(Material shown)

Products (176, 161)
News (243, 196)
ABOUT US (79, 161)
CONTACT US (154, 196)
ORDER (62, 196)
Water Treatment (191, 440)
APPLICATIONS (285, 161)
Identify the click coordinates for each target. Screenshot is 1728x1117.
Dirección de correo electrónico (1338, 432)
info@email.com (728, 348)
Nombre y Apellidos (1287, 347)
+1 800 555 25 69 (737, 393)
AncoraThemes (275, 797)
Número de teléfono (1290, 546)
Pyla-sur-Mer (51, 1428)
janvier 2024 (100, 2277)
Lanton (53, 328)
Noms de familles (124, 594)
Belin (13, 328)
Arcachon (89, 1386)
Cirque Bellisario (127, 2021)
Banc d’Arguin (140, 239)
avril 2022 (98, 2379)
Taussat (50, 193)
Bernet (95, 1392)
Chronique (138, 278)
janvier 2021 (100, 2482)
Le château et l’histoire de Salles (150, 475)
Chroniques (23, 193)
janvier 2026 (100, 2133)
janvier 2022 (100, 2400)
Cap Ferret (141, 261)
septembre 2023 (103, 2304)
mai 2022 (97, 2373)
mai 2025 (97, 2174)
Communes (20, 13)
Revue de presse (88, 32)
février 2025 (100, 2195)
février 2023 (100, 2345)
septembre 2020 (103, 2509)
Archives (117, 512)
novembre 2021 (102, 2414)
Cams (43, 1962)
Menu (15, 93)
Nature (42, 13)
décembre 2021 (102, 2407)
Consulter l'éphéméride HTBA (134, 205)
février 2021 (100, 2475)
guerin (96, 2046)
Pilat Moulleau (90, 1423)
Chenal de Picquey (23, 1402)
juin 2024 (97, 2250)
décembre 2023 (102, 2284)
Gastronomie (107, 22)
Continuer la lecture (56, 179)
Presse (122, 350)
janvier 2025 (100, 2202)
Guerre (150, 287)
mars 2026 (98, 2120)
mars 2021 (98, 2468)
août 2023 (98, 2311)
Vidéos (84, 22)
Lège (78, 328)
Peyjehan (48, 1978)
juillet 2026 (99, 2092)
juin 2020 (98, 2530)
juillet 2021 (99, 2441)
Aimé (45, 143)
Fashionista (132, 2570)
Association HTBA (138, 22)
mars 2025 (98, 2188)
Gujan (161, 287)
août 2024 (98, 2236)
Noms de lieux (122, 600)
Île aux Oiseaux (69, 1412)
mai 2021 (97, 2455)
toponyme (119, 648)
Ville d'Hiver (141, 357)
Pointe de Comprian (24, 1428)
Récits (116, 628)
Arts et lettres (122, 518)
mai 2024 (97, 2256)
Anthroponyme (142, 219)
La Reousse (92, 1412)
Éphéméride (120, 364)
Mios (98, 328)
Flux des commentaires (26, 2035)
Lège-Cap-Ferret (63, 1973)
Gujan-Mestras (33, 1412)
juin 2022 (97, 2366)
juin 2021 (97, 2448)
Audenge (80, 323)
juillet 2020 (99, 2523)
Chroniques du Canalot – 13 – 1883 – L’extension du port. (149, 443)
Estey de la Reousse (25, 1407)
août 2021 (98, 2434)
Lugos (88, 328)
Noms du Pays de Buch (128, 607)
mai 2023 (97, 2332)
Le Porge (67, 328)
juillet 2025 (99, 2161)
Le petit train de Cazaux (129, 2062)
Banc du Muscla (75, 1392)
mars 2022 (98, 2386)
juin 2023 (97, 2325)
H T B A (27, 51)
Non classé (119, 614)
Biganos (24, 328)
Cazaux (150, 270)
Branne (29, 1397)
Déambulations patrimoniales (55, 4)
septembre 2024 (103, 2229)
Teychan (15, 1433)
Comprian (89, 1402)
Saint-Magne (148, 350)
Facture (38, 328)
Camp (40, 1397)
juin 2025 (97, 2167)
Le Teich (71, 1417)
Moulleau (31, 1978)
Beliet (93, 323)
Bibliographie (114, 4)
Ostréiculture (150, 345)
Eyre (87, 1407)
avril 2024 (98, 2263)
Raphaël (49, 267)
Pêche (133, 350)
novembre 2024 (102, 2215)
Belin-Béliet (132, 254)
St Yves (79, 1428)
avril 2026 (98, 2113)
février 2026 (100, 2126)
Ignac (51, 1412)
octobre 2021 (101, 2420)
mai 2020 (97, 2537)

(End Material shown)

**Task requirements**
Your answer must be an exact transcription of every record above.

**Task response**
Products (176, 161)
News (243, 196)
ABOUT US (79, 161)
CONTACT US (154, 196)
ORDER (62, 196)
Water Treatment (191, 440)
APPLICATIONS (285, 161)
Identify the click coordinates for each target. Screenshot is 1728x1117.
Dirección de correo electrónico (1338, 432)
info@email.com (728, 348)
Nombre y Apellidos (1287, 347)
+1 800 555 25 69 (737, 393)
AncoraThemes (275, 797)
Número de teléfono (1290, 546)
Pyla-sur-Mer (51, 1428)
janvier 2024 (100, 2277)
Lanton (53, 328)
Noms de familles (124, 594)
Belin (13, 328)
Arcachon (89, 1386)
Cirque Bellisario (127, 2021)
Banc d’Arguin (140, 239)
avril 2022 (98, 2379)
Taussat (50, 193)
Bernet (95, 1392)
Chronique (138, 278)
janvier 2021 (100, 2482)
Le château et l’histoire de Salles (150, 475)
Chroniques (23, 193)
janvier 2026 (100, 2133)
janvier 2022 (100, 2400)
Cap Ferret (141, 261)
septembre 2023 (103, 2304)
mai 2022 (97, 2373)
mai 2025 (97, 2174)
Communes (20, 13)
Revue de presse (88, 32)
février 2025 (100, 2195)
février 2023 (100, 2345)
septembre 2020 (103, 2509)
Archives (117, 512)
novembre 2021 (102, 2414)
Cams (43, 1962)
Menu (15, 93)
Nature (42, 13)
décembre 2021 (102, 2407)
Consulter l'éphéméride HTBA (134, 205)
février 2021 (100, 2475)
guerin (96, 2046)
Pilat Moulleau (90, 1423)
Chenal de Picquey (23, 1402)
juin 2024 (97, 2250)
décembre 2023 (102, 2284)
Gastronomie (107, 22)
Continuer la lecture (56, 179)
Presse (122, 350)
janvier 2025 (100, 2202)
Guerre (150, 287)
mars 2026 (98, 2120)
mars 2021 (98, 2468)
août 2023 (98, 2311)
Vidéos (84, 22)
Lège (78, 328)
Peyjehan (48, 1978)
juillet 2026 (99, 2092)
juin 2020 (98, 2530)
juillet 2021 (99, 2441)
Aimé (45, 143)
Fashionista (132, 2570)
Association HTBA (138, 22)
mars 2025 (98, 2188)
Gujan (161, 287)
août 2024 (98, 2236)
Noms de lieux (122, 600)
Île aux Oiseaux (69, 1412)
mai 2021 (97, 2455)
toponyme (119, 648)
Ville d'Hiver (141, 357)
Pointe de Comprian (24, 1428)
Récits (116, 628)
Arts et lettres (122, 518)
mai 2024 (97, 2256)
Anthroponyme (142, 219)
La Reousse (92, 1412)
Éphéméride (120, 364)
Mios (98, 328)
Flux des commentaires (26, 2035)
Lège-Cap-Ferret (63, 1973)
Gujan-Mestras (33, 1412)
juin 2022 (97, 2366)
juin 2021 (97, 2448)
Audenge (80, 323)
juillet 2020 (99, 2523)
Chroniques du Canalot – 13 – 1883 – L’extension du port. (149, 443)
Estey de la Reousse (25, 1407)
août 2021 (98, 2434)
Lugos (88, 328)
Noms du Pays de Buch (128, 607)
mai 2023 (97, 2332)
Le Porge (67, 328)
juillet 2025 (99, 2161)
Le petit train de Cazaux (129, 2062)
Banc du Muscla (75, 1392)
mars 2022 (98, 2386)
juin 2023 (97, 2325)
H T B A (27, 51)
Non classé (119, 614)
Biganos (24, 328)
Cazaux (150, 270)
Branne (29, 1397)
Déambulations patrimoniales (55, 4)
septembre 2024 (103, 2229)
Teychan (15, 1433)
Comprian (89, 1402)
Saint-Magne (148, 350)
Facture (38, 328)
Camp (40, 1397)
juin 2025 (97, 2167)
Le Teich (71, 1417)
Moulleau (31, 1978)
Beliet (93, 323)
Bibliographie (114, 4)
Ostréiculture (150, 345)
Eyre (87, 1407)
avril 2024 (98, 2263)
Raphaël (49, 267)
Pêche (133, 350)
novembre 2024 (102, 2215)
Belin-Béliet (132, 254)
St Yves (79, 1428)
avril 2026 (98, 2113)
février 2026 (100, 2126)
Ignac (51, 1412)
octobre 2021 (101, 2420)
mai 2020 (97, 2537)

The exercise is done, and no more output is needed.